Task item » An exact copy of the data is required, with no pictures in it.
☆ ☆ ☆ ☆
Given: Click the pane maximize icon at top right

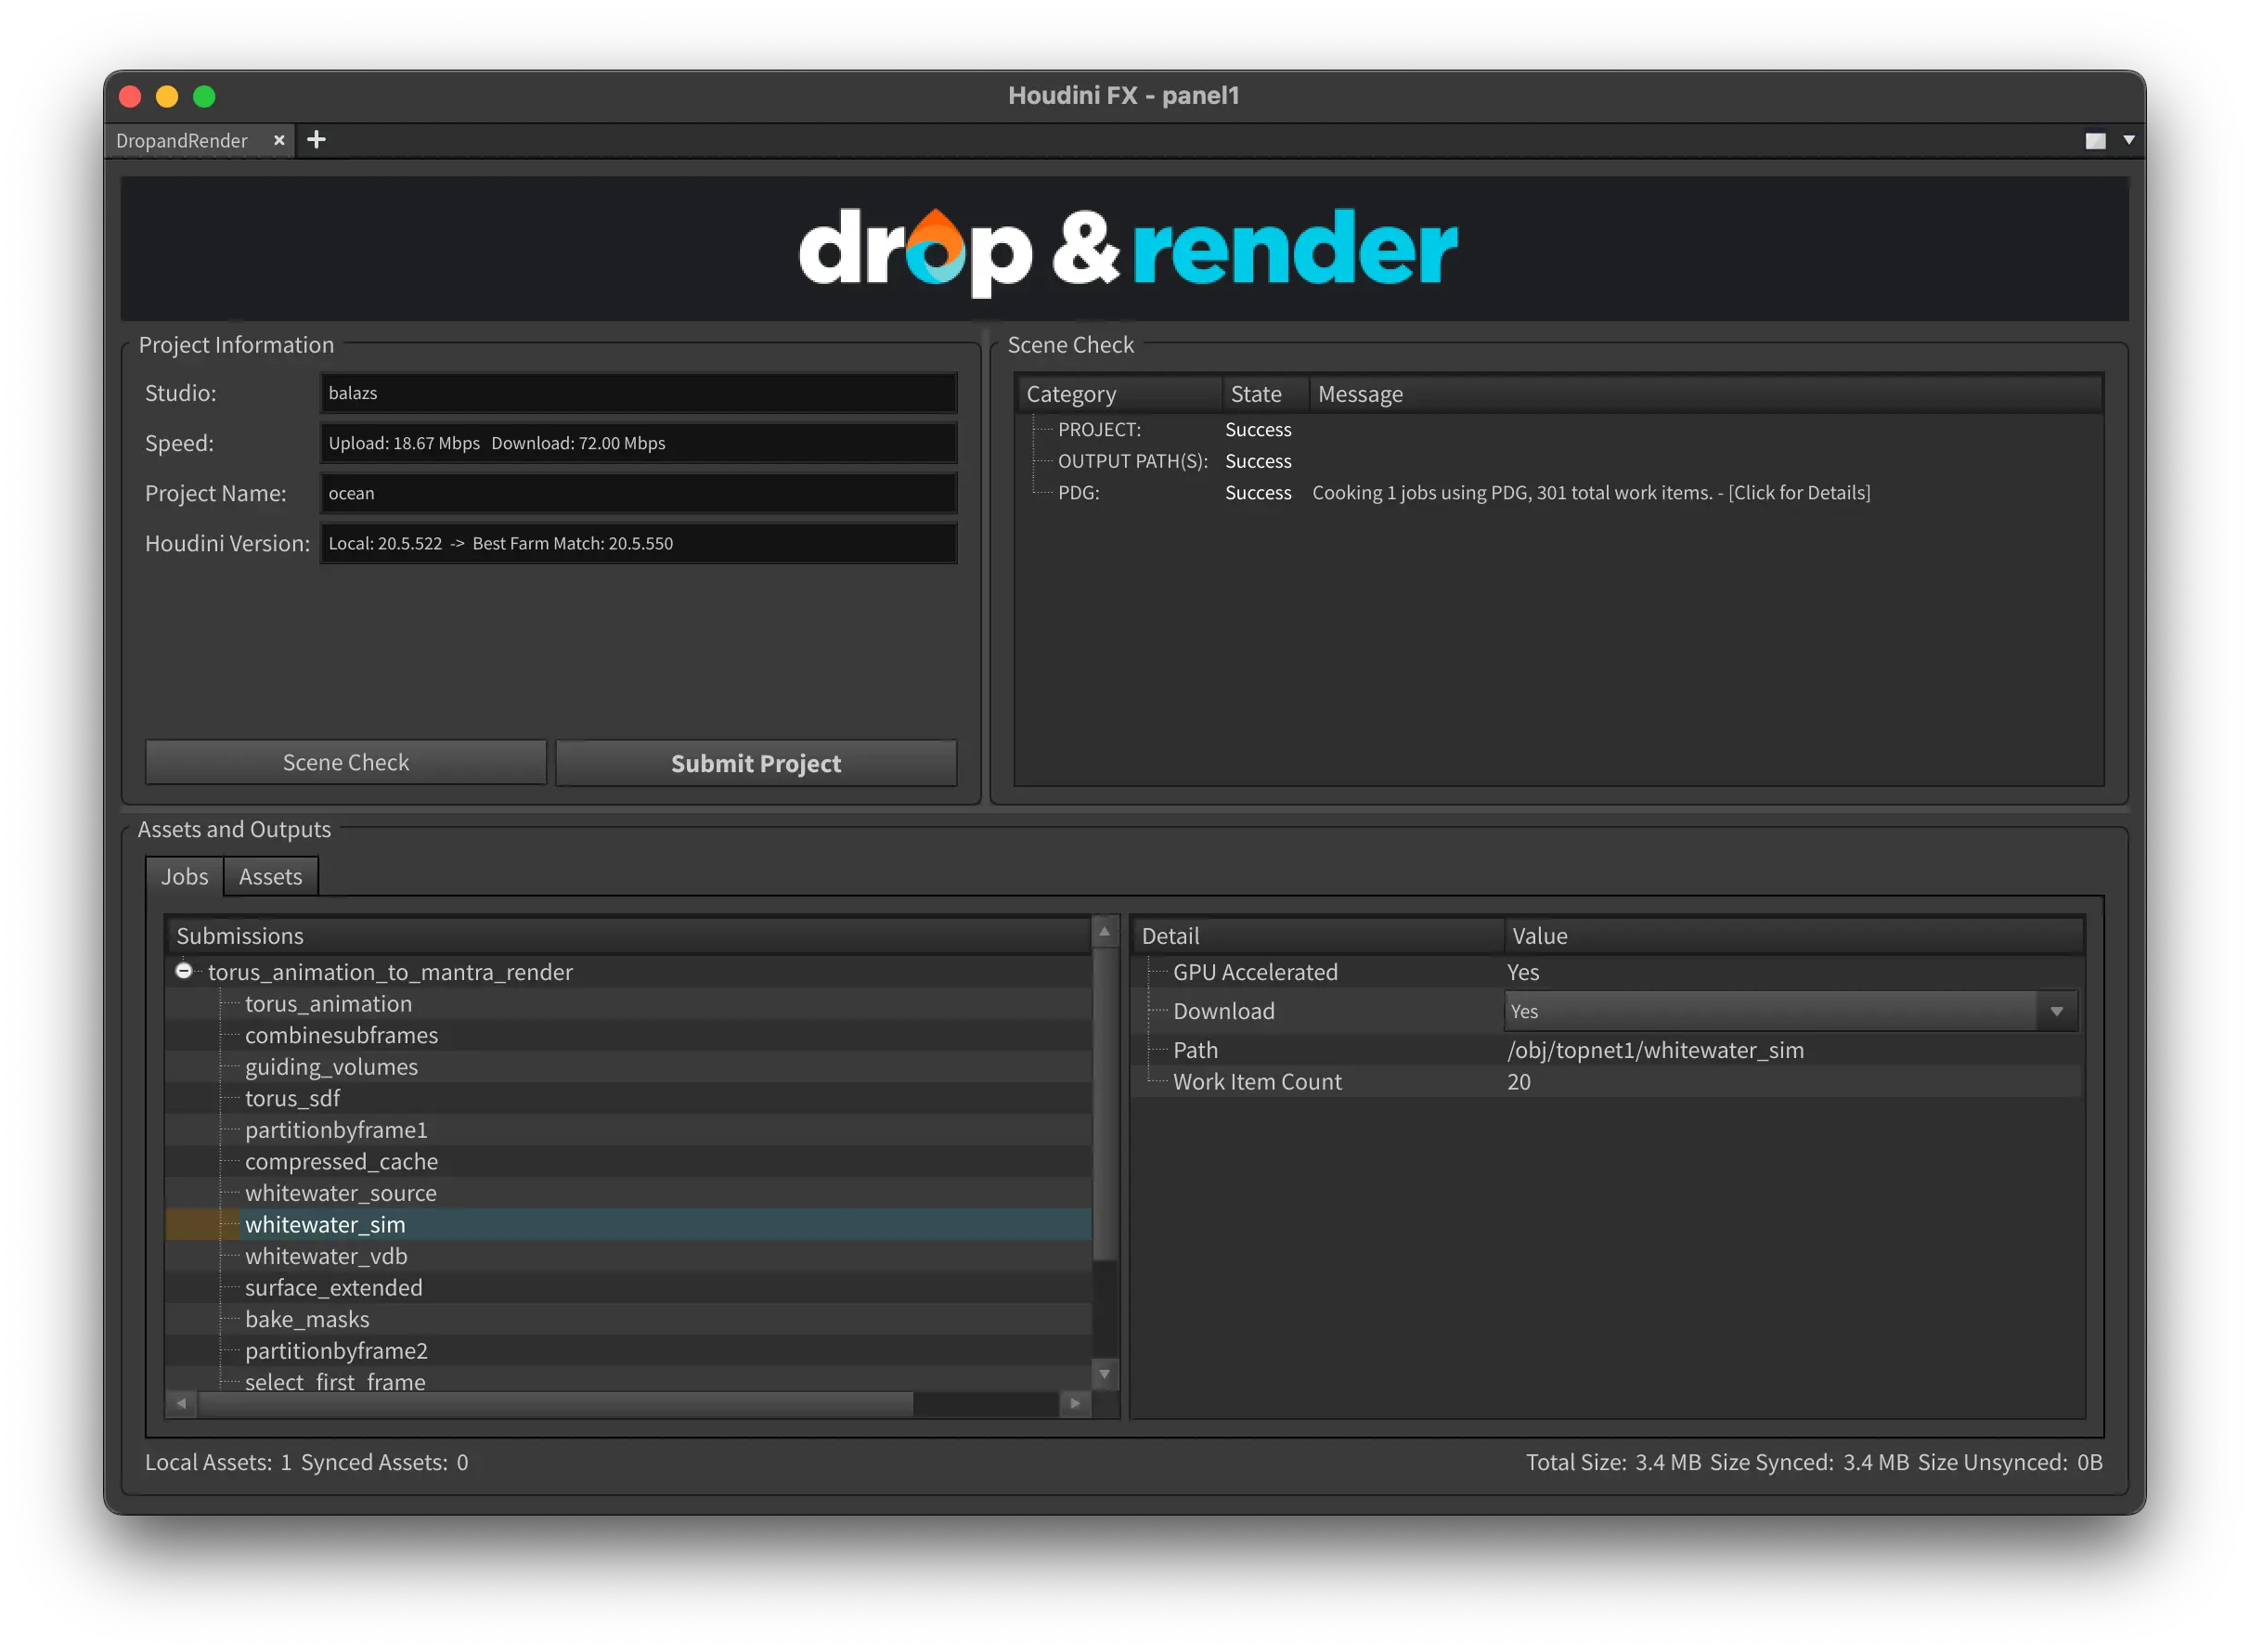Looking at the screenshot, I should [x=2095, y=141].
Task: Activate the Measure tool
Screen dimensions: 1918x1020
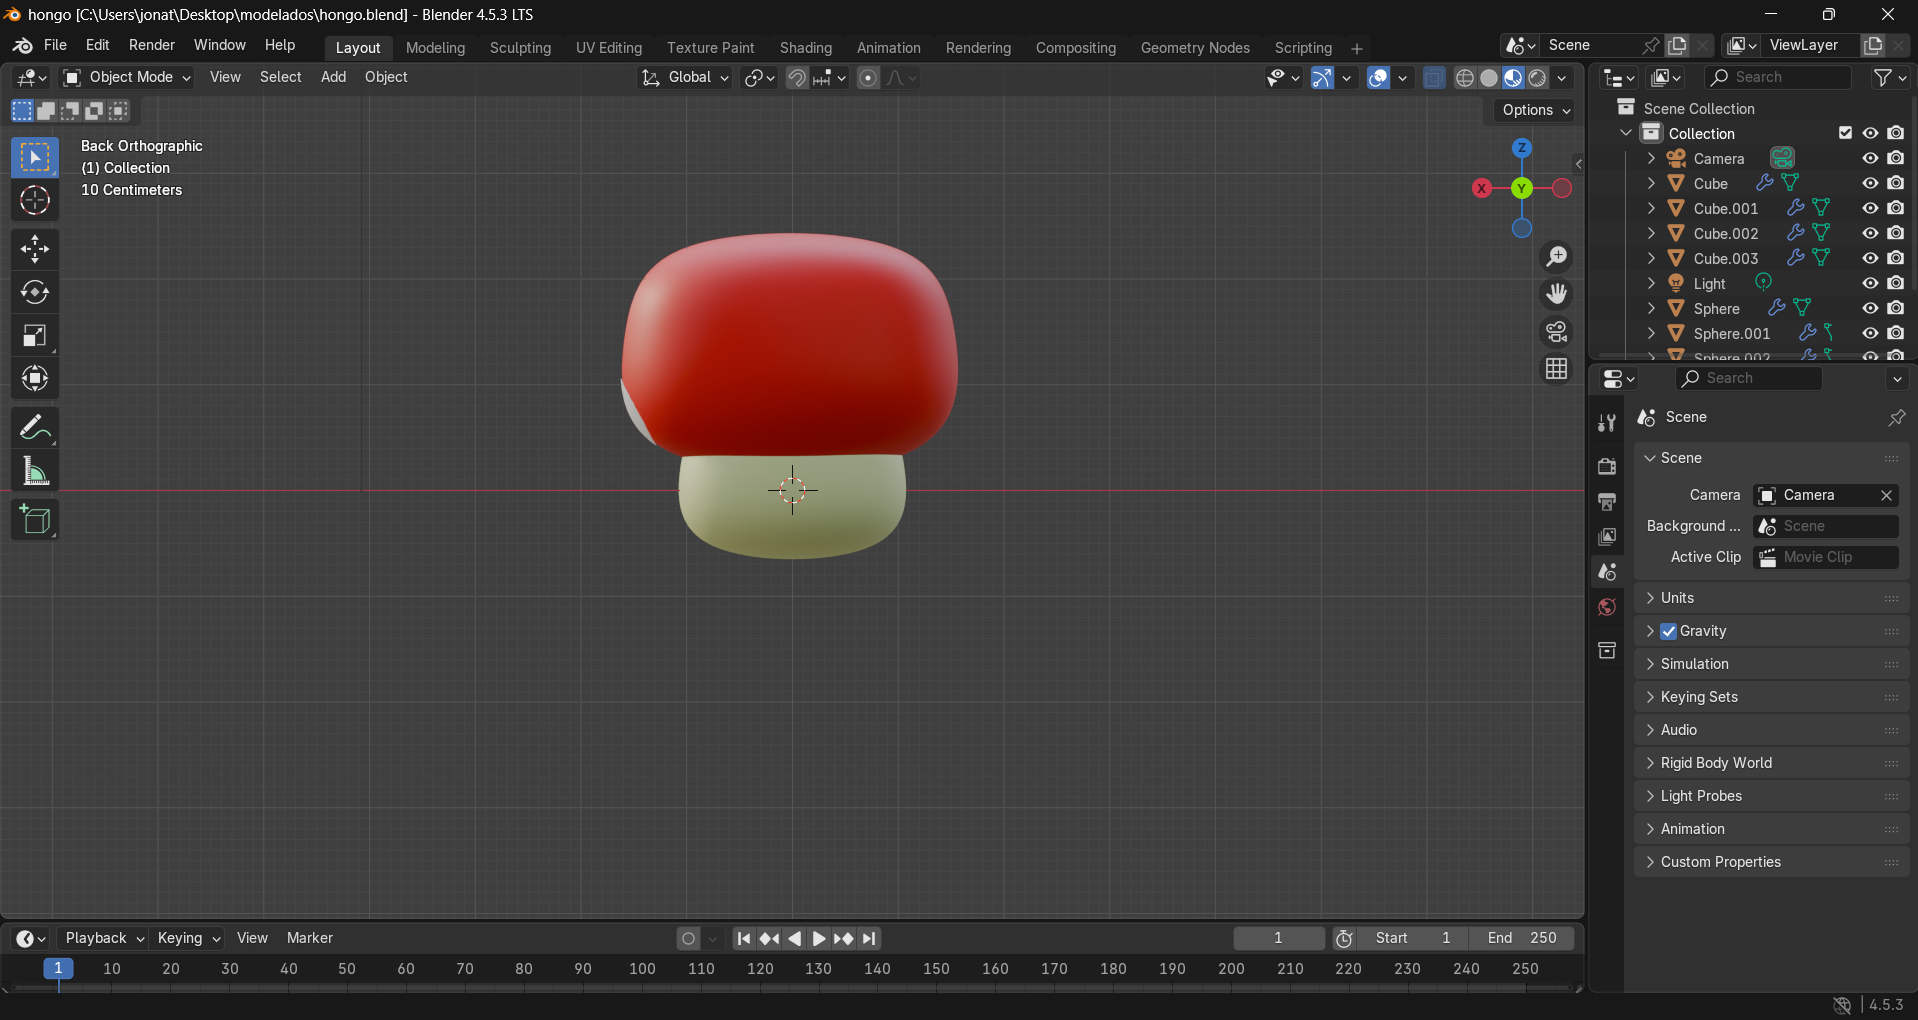Action: click(x=35, y=470)
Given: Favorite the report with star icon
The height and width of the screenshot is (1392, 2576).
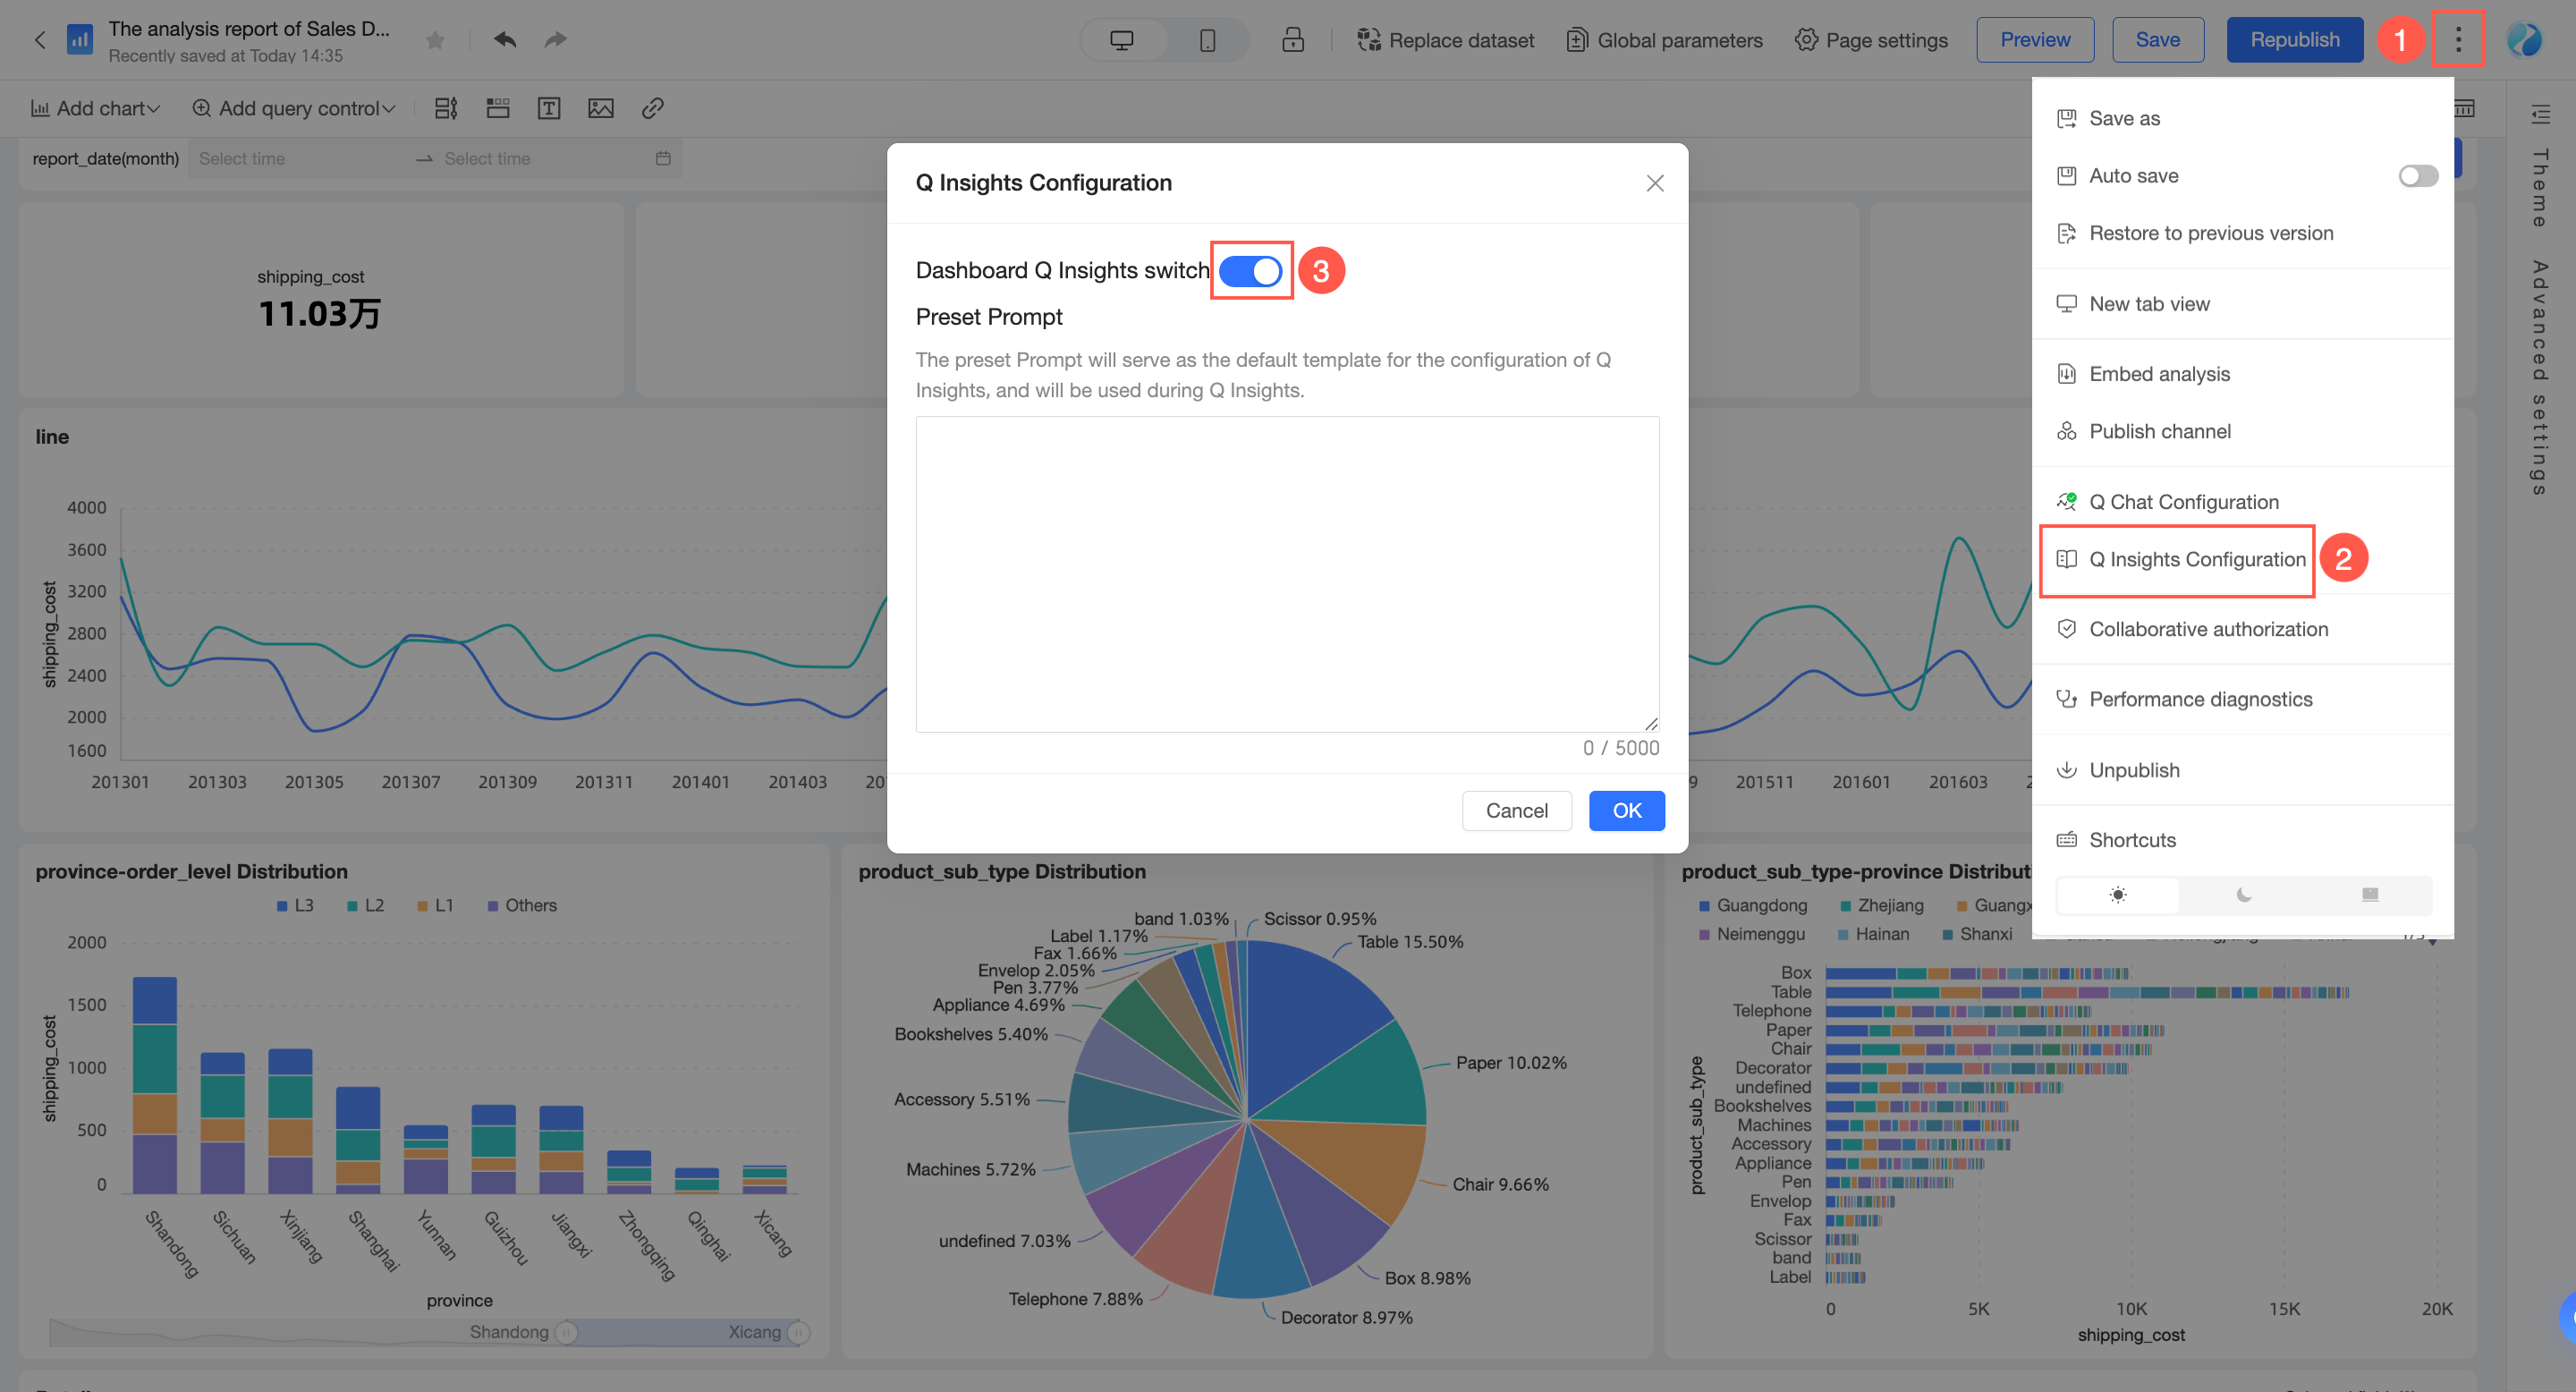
☆ ☆ ☆ ☆
Result of this exercise »
Given: Click the pane maximize icon at top right

Looking at the screenshot, I should [x=2095, y=141].
Task: Activate the Measure tool
Screen dimensions: 1918x1020
Action: click(x=35, y=470)
Given: Favorite the report with star icon
The height and width of the screenshot is (1392, 2576).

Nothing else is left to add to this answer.